**Aim of the exercise**
Reproduce exactly the line that contains "560x392 pixels." and every line after it through the end of the records below, leaving out all pictures.

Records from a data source
+---+
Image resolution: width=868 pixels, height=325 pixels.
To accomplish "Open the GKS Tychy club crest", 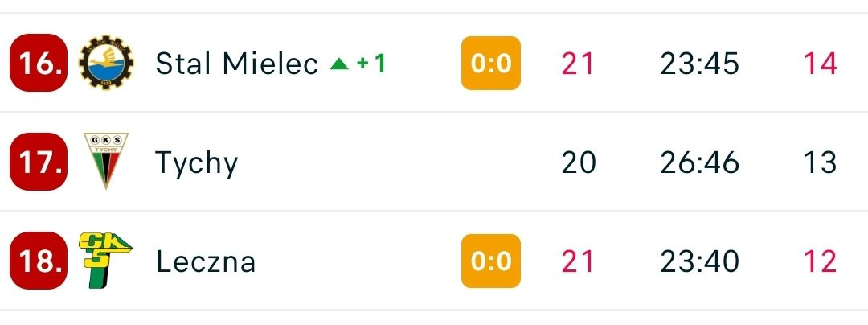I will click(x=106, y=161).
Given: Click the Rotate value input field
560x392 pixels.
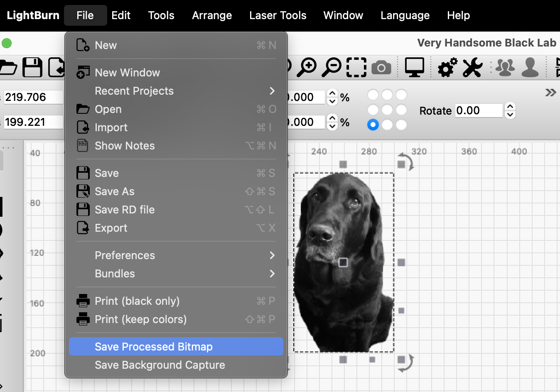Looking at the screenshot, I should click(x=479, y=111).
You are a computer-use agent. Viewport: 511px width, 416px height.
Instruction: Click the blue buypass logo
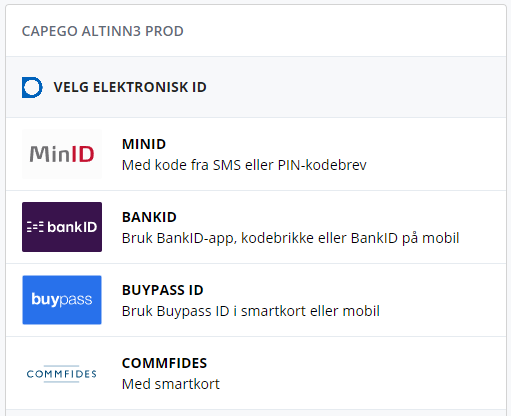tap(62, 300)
+---+
**Answer box**
560x392 pixels.
Looking at the screenshot, I should click(x=479, y=111).
You are a computer-use agent. Viewport: 511px width, 416px height.
Instruction: Click the blue buypass logo
tap(62, 300)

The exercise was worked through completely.